Initial stage of degradation process of alumina-silica refractory by molten Al-5Mg alloy

Abstract

Initial stages of the refractory degradation process by molten Al-5Mg alloy were investigated by analyzing the degradation structures caused by an interaction with molten metal during heat cycles. The refractory aggregate, found to be poly-crystalline, consisting of cristobalite (SiO₂) and mullite (Al₆Si₂O₁₃), was deteriorated ahead of the surrounding matrix. Metal permeated into the refractory, forming a thin metal layer along the crucible surface below the molten metal line at an early stage of degradation process, which would later serve as the bases for the metal infiltration path through the refractory above the molten metal line. A discontinuous film (thickness<3μm), most likely MgAl₂O₄, was formed at the “melt / refractory” interface.
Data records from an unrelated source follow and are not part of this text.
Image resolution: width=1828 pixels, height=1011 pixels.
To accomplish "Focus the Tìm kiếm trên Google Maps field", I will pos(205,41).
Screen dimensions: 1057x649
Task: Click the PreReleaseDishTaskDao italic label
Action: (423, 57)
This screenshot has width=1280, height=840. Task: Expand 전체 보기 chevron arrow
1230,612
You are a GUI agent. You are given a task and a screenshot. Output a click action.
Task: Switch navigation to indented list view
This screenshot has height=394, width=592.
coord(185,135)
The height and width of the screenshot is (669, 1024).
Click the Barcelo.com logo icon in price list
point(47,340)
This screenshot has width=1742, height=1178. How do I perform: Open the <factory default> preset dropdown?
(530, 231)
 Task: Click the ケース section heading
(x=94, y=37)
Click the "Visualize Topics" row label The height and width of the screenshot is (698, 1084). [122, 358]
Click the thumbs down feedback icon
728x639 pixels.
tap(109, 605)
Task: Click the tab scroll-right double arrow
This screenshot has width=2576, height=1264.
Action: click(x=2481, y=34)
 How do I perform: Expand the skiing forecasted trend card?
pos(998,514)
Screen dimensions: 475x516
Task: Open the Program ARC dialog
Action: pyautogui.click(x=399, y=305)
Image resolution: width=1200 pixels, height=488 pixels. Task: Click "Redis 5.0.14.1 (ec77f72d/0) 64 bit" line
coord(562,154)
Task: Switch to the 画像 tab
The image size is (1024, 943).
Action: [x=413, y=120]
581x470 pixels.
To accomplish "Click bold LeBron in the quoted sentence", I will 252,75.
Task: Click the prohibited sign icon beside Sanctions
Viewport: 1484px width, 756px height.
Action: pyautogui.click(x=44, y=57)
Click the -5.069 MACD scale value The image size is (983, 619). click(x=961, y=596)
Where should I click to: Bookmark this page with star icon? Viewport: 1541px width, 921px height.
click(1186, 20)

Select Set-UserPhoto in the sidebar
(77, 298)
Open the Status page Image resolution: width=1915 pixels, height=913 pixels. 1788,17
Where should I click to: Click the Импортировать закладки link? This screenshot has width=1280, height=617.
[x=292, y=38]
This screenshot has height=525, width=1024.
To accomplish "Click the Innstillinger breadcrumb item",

At the experimental temperature of 1150°C, Mg in the molten metal would build up as Mg gas at MgAl₂O₄ film/refractory interface and easily diffuse into the aggregate body and react with the aggregate components of SiO₂ and Al₆Si₂O₁₃ to form MgAl₂O₄ and Al-Mg-Si-O compounds. This was followed by the molten metal infiltration into the refractory while reducing the Al-Mg-Si-O compound to form MgAl₂O₄. Through the initial degradation process MgAl₂O₄ would finally form in a successive chain of reactions, resulting in deterioration of the crucible.